I write this with a sense of shame for myself and the "profession" I
have tried to follow these last three decades. But what Russert allows
is what others assume. What the leaders grant is then taken by all the
followers.
This is especially true on the technology beat, where I work.
Twice in the last two several months I have had this happen. I do an
interview with a source, with a release date of some days or weeks
ahead. I find out that the story has been broken by someone else. I
return to the source, telling them the story is broken, asking to be
released to "tell the truth."
Permission is denied. Summarily. Without thought. By PR jerks half my
age. And if I did break the story anyway — not that it would matter
since Open Source is a blog and not a news source — you think I’d get
a big pat on the back from my bosses? No way — they’d be upset that
their access was now threatened by my actions.
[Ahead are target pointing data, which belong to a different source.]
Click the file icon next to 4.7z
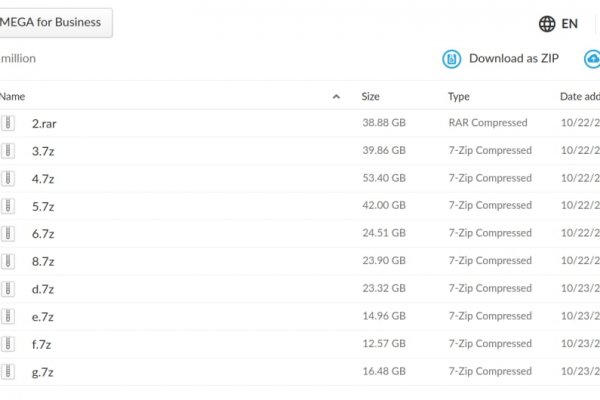This screenshot has width=600, height=400. coord(9,178)
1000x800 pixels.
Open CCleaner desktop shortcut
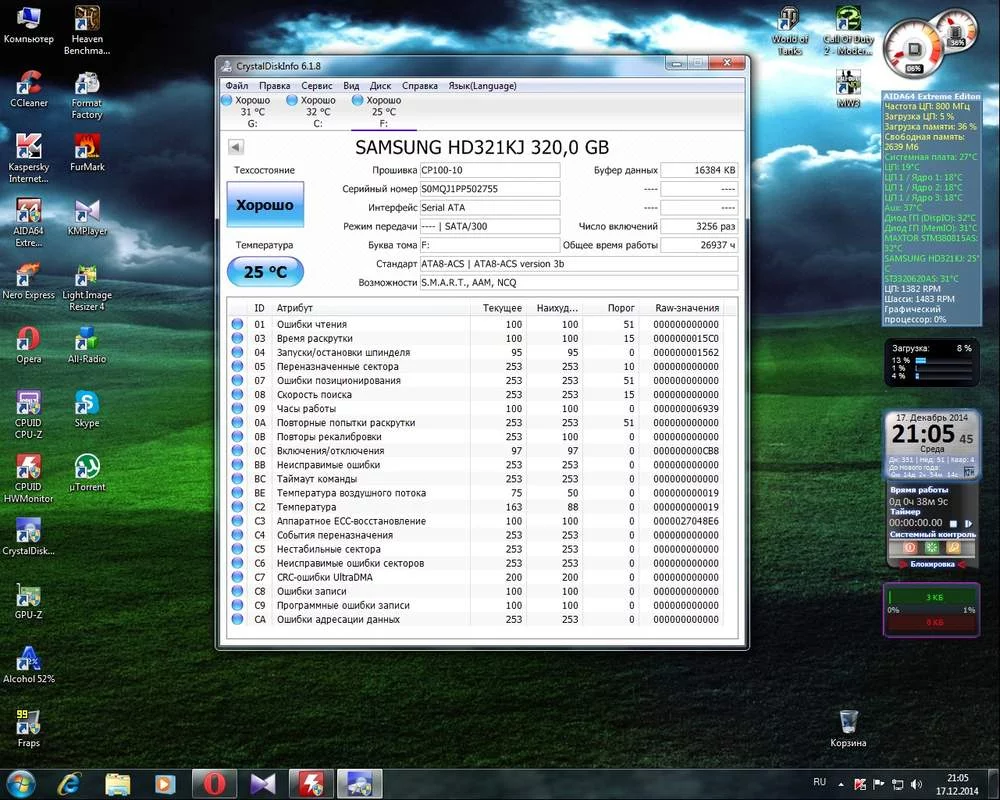click(29, 84)
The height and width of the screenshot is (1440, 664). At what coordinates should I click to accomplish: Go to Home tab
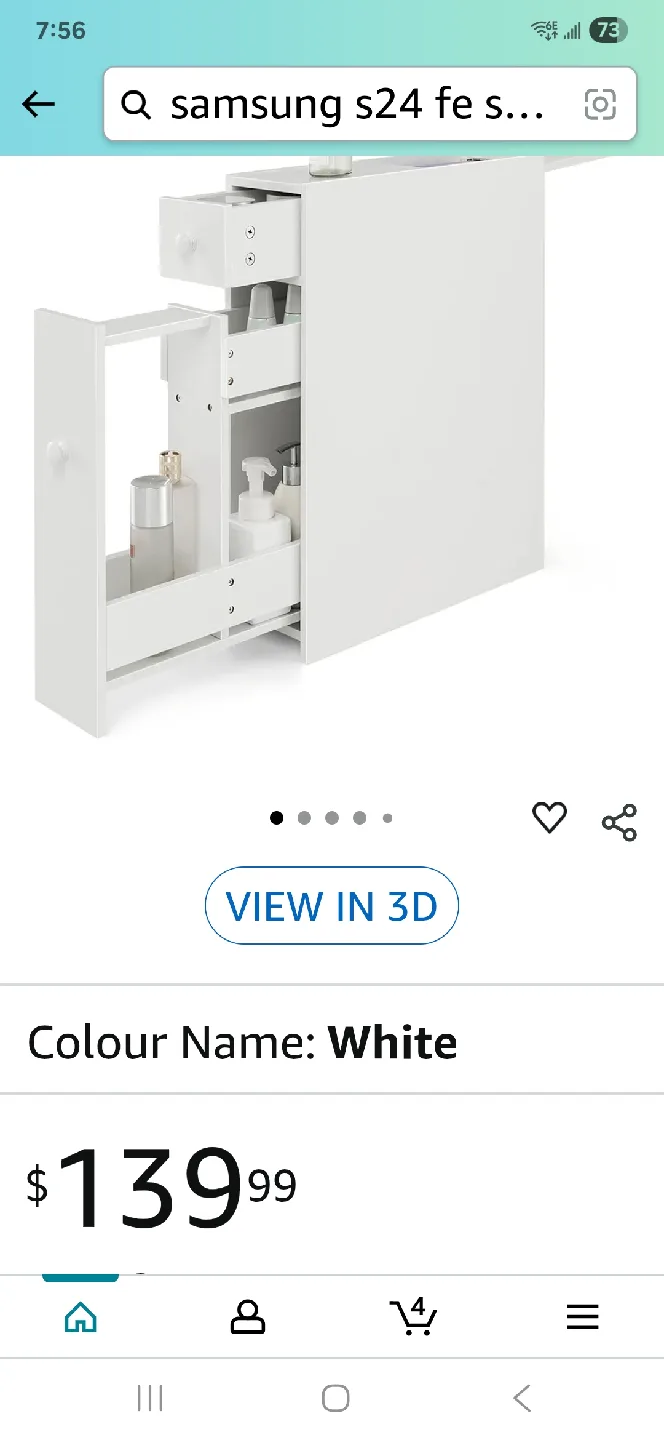[x=81, y=1317]
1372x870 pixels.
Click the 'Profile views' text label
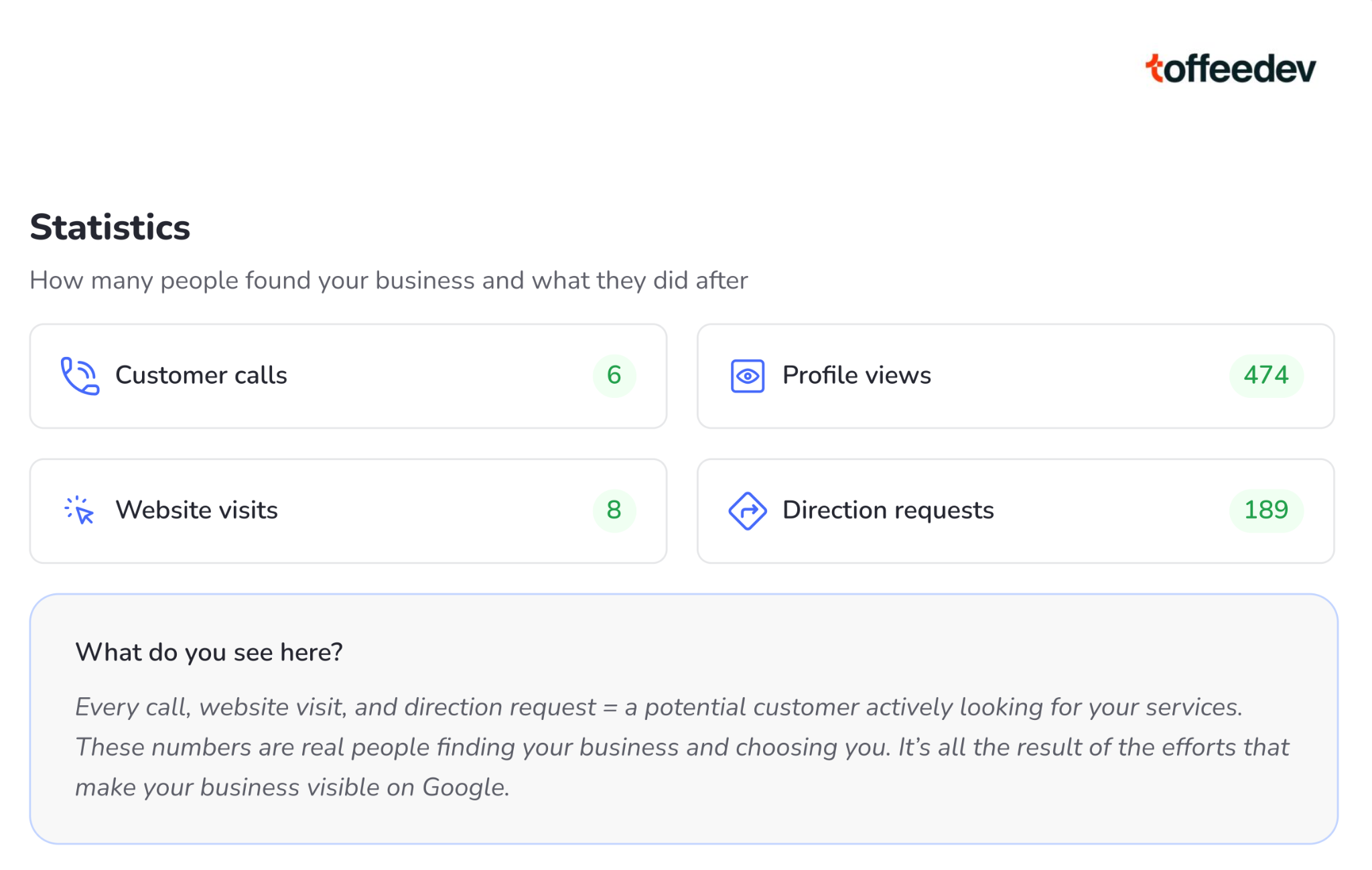pyautogui.click(x=856, y=376)
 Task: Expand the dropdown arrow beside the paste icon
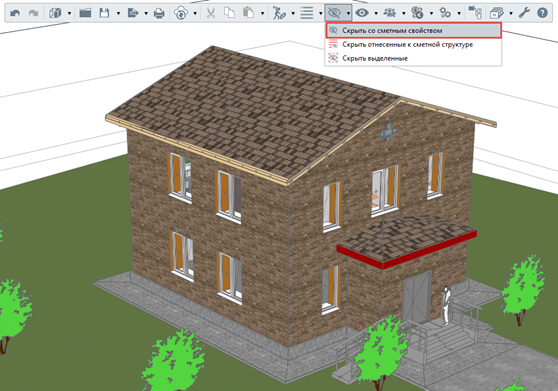point(263,14)
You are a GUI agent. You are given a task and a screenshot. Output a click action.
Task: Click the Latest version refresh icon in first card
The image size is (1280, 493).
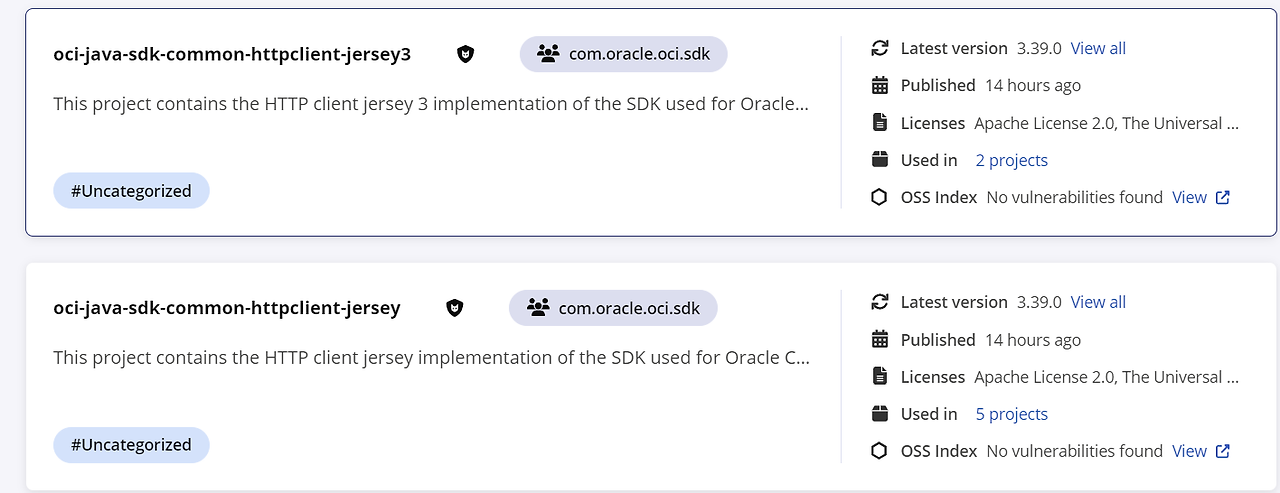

Maybe this shouldn’t concern me much. The technology press has never
been much more than stenography for the big vendors. That’s why it
collapsed with the dot-bomb — it had no credibility to fall back on,
no relationship of trust with readers that would cause them to support
it.
But the fact that this is now the general rule upsets me. And we have to blame someone.
I blame Russert.
One more point. I don’t believe the blogosphere is bound by these rigid ethics. I expect bloggers to violate them. I expect, in other words, than bloggers will act more like journalists should than journalists, in fact, do.